To avoid overfitting, the training of a neural network uses *stochastic gradient descent* which
- divides the training into many steps where
- each step uses a *randomly* selected minibatch of samples 
- to improve the neural network *bit-by-bit*.

In [None]:
def batch_mnist(ds_n):
    ds_b = dict.fromkeys(ds_n.keys())  # initialize the batched dataset
    for part in ds_n.keys():
        ds_b[part] = (
            ds_n[part].batch(
                128)  # Use a minibatch of examples for each training step
            .shuffle(
                ds_info.splits[part].num_examples,
                reshuffle_each_iteration=True)  # shuffle data for each epoch
            .cache()  # cache current elements 
            .prefetch(tf.data.experimental.AUTOTUNE)
        )  # preload subsequent elements
    return ds_b


ds_b = batch_mnist(ds_n)
ds_b

The above code 
- specifies the batch size (128) and 
- enables caching and prefetching to reduce the latency in loading examples repeatedly for training and testing.
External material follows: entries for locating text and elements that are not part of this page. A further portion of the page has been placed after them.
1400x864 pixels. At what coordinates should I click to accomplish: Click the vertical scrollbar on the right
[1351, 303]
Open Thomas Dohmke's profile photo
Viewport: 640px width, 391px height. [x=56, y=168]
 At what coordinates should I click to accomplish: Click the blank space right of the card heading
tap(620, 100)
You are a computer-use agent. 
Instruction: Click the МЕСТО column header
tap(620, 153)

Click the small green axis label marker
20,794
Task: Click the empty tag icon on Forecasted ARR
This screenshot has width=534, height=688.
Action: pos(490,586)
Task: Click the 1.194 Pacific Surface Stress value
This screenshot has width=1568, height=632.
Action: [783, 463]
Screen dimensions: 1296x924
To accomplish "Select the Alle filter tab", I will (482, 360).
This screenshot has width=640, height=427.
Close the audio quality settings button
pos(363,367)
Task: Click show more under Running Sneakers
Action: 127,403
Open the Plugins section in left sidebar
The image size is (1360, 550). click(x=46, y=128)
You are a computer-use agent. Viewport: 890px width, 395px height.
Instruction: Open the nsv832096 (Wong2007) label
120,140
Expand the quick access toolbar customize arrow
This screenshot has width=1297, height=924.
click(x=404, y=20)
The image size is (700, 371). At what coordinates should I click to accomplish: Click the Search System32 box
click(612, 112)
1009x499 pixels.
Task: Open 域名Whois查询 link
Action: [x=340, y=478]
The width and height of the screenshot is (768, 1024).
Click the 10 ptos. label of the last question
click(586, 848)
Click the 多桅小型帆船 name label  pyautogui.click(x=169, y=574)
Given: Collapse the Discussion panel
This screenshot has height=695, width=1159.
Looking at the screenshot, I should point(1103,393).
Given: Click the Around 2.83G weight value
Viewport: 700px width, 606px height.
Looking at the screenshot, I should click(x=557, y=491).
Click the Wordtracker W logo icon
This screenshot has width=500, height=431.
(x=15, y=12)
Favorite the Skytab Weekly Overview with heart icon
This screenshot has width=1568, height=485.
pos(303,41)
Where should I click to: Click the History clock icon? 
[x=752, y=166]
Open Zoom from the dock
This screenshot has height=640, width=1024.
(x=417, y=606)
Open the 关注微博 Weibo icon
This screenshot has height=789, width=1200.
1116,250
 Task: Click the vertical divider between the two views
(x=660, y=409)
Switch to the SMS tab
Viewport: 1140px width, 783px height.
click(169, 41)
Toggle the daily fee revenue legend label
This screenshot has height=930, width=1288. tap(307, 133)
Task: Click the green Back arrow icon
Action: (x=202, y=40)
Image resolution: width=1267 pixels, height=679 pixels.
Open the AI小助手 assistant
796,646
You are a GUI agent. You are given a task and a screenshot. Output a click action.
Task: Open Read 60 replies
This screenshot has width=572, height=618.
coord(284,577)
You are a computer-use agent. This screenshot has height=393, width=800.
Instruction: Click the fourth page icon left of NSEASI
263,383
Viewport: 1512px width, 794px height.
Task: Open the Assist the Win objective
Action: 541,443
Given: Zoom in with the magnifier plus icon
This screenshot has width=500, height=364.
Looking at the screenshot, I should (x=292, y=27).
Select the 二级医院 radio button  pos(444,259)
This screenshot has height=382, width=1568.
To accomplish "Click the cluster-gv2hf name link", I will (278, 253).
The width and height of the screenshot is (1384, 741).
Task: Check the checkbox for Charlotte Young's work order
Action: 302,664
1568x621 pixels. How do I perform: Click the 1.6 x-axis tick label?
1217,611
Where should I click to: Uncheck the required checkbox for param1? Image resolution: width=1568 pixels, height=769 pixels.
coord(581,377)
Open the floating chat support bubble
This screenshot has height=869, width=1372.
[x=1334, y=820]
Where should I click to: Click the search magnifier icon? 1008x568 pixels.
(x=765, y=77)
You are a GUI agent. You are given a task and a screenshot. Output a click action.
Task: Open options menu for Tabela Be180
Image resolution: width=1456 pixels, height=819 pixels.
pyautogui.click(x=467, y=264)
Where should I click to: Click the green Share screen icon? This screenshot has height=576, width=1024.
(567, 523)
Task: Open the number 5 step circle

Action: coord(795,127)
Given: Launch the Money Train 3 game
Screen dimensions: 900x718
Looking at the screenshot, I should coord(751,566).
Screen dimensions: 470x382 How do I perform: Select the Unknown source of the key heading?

**Exercise** The output to the above cell should look like
```Python
{'test': <PrefetchDataset shapes: ((None, 28, 28, 1), (None,)), types: (tf.float32, tf.int64)>,
 'train': <PrefetchDataset shapes: ((None, 28, 28, 1), (None,)), types: (tf.float32, tf.int64)>}
```
with a new first dimension of unknown size `None`. Why?

*Hint:* Is the total number of examples divisible by the batch sizs?

YOUR ANSWER HERE

## Release Memory

You cannot run a notebook if you have insufficient memory. It is important to shut down a notebook to release the memory:  
- `Kernel`->`Shut Down Kernel`.

The JupyterLab interface also contains tools to help you monitor your memory consumption.